This issue has been marked as stale because it has been open for 90 days with no activity. This thread will be automatically closed in 30 days if no further activity occurs.

invidian commented 2 years ago

Not stale please

nwsparks commented 2 years ago

I'm also running into issues with this when installing large helm charts due to our VPN. Being able to set a timeout or throttle concurrent calls would be extremely helpful.

A good example is this chart which installs many sub charts: https://github.com/newrelic/helm-charts/tree/master/charts/nri-bundle

github-actions[bot] commented 2 years ago

This issue has been marked as stale because it has been open for 90 days with no activity. This thread will be automatically closed in 30 days if no further activity occurs.

invidian commented 2 years ago

This is still a problem.

gecube commented 2 years ago

The solution is simple as 2*2. One needs to add new command-line argument like "--api-server-timeout" for helm and pass it's value to client-go library.

github-actions[bot] commented 2 years ago

This issue has been marked as stale because it has been open for 90 days with no activity. This thread will be automatically closed in 30 days if no further activity occurs.

invidian commented 2 years ago

Still relevant

github-actions[bot] commented 1 year ago

This issue has been marked as stale because it has been open for 90 days with no activity. This thread will be automatically closed in 30 days if no further activity occurs.

daro1337 commented 1 year ago

This is still a problem.

sachinms27 commented 1 year ago

Still a problem.

sachinms27 commented 1 year ago

Can someone suggest a workaround please? Retries aren't helping us as we have a VPN between our on-prem network and the cloud V-Net which can become choked for many hours.

joejulian commented 1 year ago

Maybe run helm from a pod or vm that doesn't cross a vpn?
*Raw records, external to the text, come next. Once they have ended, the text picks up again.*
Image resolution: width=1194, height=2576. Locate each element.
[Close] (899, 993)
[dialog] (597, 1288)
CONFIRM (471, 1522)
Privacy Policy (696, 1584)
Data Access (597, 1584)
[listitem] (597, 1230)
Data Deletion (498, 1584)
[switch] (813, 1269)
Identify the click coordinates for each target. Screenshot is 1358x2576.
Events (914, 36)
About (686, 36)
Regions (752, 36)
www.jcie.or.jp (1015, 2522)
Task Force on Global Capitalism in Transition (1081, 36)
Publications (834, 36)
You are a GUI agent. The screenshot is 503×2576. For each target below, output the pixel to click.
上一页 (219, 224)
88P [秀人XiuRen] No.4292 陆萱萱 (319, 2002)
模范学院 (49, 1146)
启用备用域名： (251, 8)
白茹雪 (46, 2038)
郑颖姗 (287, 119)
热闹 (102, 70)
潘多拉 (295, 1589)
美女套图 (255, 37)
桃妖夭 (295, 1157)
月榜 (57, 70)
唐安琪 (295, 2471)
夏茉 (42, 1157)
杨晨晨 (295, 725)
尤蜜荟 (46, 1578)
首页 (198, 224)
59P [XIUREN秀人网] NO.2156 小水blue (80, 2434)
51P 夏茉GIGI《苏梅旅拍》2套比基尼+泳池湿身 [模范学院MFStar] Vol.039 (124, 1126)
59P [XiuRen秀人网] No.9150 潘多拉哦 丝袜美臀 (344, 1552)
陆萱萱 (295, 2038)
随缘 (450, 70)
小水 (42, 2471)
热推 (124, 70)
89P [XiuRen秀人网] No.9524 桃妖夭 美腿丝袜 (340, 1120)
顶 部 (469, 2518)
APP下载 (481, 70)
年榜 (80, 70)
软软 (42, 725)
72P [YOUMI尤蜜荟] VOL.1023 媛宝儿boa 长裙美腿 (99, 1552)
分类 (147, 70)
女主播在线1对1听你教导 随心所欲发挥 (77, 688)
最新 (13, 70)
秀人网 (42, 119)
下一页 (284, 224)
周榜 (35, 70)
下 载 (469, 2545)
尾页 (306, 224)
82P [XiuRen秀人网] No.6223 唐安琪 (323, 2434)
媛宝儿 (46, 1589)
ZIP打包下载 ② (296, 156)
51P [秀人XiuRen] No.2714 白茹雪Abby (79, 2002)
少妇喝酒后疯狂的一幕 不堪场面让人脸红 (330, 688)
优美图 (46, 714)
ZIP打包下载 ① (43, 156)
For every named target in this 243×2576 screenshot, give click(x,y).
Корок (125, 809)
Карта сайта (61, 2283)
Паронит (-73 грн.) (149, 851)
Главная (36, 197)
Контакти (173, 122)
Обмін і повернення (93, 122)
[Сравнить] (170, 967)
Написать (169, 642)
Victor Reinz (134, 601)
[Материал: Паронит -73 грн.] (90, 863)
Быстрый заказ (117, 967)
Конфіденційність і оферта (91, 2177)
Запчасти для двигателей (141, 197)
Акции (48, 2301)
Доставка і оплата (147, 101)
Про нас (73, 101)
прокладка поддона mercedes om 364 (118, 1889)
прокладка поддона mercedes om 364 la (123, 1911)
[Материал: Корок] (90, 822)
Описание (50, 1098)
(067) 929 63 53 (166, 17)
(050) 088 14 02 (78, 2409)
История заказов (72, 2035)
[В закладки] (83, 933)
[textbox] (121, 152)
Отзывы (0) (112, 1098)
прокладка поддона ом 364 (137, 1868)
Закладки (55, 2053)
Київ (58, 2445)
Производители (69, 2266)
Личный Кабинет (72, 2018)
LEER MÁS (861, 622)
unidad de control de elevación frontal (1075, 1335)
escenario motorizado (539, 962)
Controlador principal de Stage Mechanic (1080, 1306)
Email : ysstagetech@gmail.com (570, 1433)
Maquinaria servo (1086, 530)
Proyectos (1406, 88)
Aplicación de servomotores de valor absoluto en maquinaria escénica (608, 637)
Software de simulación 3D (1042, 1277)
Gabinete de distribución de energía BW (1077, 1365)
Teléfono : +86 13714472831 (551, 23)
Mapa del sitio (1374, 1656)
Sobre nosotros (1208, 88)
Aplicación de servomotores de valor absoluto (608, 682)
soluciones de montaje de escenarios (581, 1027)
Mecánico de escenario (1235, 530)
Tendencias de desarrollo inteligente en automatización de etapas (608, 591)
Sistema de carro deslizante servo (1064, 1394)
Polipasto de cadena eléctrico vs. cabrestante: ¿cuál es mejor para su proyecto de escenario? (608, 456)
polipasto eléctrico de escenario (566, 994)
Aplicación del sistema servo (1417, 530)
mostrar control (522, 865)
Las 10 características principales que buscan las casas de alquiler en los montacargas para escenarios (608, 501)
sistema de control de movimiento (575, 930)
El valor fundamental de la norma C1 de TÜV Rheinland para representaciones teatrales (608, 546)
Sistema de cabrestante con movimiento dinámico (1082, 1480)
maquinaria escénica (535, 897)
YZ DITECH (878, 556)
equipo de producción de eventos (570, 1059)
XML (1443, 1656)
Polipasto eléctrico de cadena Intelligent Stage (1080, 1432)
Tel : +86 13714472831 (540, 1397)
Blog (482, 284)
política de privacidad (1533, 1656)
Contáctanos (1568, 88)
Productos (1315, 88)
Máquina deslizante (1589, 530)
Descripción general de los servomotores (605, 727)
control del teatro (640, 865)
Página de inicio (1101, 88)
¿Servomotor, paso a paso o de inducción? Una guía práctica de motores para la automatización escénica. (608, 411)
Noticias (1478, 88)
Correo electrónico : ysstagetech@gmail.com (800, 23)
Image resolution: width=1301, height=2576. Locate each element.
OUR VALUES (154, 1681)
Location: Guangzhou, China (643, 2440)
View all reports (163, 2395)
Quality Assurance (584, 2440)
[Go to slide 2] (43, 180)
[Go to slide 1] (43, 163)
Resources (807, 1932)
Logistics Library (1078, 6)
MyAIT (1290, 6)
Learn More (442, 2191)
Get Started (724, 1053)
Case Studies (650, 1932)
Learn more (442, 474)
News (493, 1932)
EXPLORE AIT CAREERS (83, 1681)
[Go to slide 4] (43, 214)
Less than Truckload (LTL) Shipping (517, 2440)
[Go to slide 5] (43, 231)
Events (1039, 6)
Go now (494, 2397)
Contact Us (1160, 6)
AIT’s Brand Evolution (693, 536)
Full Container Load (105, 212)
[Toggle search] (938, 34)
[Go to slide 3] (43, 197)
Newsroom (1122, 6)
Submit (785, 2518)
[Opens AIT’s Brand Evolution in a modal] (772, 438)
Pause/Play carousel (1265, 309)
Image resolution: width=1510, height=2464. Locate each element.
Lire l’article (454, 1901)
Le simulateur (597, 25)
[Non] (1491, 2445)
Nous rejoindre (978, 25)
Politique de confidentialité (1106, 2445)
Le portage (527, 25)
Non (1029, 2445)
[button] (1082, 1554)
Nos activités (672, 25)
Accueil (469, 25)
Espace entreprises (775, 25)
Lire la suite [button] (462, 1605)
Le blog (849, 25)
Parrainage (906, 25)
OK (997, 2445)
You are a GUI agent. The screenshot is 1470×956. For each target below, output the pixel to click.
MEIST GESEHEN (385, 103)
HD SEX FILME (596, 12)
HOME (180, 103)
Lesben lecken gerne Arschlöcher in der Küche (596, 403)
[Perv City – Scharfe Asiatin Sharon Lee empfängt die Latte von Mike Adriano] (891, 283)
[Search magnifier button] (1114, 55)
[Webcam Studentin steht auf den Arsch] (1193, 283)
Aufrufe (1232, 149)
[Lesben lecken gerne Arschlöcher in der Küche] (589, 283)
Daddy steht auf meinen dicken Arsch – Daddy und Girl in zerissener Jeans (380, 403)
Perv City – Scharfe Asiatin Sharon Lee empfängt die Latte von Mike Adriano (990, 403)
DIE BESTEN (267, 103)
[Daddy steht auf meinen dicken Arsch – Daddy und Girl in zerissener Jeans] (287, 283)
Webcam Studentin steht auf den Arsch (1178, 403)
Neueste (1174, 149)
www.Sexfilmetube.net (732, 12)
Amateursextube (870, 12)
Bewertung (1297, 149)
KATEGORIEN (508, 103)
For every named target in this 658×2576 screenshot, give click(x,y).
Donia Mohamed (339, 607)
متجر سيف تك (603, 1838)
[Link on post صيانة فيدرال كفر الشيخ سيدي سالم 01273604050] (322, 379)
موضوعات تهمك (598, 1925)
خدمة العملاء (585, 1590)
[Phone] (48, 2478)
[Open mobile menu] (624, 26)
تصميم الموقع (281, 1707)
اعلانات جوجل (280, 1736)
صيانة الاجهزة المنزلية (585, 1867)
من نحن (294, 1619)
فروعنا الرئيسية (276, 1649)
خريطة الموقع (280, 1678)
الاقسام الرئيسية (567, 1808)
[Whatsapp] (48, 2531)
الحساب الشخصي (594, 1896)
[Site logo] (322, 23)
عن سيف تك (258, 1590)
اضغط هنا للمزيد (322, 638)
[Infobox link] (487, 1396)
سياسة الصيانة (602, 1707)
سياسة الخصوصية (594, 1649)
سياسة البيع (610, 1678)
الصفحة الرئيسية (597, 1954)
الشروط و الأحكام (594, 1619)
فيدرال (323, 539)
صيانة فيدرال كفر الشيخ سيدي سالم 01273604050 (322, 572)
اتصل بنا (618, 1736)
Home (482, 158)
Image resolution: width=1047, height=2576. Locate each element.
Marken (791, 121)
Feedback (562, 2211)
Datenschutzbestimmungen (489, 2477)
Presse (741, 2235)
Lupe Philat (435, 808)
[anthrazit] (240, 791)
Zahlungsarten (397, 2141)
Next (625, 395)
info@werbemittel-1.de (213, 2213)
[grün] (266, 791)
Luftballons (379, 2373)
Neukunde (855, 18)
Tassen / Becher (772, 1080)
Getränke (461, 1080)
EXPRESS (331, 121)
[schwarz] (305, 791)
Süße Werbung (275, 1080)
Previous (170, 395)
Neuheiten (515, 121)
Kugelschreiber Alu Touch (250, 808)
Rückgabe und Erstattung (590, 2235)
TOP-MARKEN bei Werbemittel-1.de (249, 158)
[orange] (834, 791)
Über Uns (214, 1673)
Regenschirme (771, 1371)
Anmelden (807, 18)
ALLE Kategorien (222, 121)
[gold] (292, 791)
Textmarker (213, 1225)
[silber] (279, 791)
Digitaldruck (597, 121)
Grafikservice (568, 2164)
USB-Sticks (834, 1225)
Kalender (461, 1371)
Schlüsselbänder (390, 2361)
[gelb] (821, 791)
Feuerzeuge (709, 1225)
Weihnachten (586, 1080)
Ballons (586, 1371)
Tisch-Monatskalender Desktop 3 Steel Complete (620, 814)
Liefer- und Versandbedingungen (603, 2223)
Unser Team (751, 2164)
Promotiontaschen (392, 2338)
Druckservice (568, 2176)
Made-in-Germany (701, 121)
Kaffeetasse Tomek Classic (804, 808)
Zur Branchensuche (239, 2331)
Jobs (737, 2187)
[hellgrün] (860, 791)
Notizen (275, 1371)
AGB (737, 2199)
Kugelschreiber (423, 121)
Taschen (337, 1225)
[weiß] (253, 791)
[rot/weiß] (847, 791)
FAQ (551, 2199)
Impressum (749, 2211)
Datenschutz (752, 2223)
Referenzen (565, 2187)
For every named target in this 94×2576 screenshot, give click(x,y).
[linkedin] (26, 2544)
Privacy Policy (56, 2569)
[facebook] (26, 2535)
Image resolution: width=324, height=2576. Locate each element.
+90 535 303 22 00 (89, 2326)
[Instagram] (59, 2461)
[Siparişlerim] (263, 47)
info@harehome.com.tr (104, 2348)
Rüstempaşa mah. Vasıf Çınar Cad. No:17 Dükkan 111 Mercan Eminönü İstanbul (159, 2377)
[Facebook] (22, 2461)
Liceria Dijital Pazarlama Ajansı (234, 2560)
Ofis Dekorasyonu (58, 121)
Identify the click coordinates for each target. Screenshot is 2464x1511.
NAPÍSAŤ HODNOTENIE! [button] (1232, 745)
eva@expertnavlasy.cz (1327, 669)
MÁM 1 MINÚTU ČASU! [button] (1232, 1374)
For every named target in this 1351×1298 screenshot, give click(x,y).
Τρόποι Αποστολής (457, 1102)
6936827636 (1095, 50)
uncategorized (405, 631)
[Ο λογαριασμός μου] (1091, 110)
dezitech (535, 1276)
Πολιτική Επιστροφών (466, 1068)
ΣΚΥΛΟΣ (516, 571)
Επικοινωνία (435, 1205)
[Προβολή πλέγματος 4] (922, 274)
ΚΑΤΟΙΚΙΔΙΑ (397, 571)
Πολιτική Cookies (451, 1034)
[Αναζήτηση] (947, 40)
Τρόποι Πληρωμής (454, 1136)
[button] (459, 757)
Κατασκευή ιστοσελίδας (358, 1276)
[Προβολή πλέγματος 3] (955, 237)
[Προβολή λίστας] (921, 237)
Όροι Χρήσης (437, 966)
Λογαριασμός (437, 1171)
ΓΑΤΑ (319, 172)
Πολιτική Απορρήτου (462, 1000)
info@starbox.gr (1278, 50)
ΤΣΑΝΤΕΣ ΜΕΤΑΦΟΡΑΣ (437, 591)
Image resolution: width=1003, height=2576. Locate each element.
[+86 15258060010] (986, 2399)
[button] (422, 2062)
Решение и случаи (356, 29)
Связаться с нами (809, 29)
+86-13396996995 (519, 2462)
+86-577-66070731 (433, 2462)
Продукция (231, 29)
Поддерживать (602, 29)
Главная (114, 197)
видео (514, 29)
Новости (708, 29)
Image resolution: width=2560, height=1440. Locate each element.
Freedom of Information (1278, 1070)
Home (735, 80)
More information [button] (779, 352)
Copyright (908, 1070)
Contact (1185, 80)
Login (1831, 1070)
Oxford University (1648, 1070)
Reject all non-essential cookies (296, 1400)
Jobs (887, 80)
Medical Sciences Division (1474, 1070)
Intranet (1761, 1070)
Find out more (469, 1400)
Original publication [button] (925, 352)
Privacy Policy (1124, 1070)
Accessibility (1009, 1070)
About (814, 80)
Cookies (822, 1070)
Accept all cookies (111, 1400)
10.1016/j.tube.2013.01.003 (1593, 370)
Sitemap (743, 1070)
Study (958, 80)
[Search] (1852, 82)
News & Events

github-actions[bot] commented 1 year ago

This issue has been marked as stale because it has been open for 90 days with no activity. This thread will be automatically closed in 30 days if no further activity occurs.

joejulian commented 1 year ago

Since it's been a while since my suggestion and there's been no further conversation about this, I'm going to go ahead and close it.

varunpalekar commented 1 year ago

We are still facing problem on clusters having 100+ CRDs

alakdae commented 10 months ago

Same here, random timeouts, would love the option to change API calls timeout

AndresPinerosZen commented 6 months ago

Please support this.

L1ghtman2k commented 3 months ago

@joejulian, could we reopen this? We are running on microk8s directly against the host. /openapi/v3 endpoints can take >30 seconds to return the schema with large amount of CRDs on the cluster.

I don't think we can also address the https://github.com/hashicorp/terraform-provider-helm/issues/1156, until this is addressed

joejulian commented 3 months ago

Sure, done. 🙌

github-actions[bot] commented 2 weeks ago

This issue has been marked as stale because it has been open for 90 days with no activity. This thread will be automatically closed in 30 days if no further activity occurs.

liwoove commented 10 hours ago

Hi, this is a requested feature within our organization as well, could somone take a look the review above?

Thank you.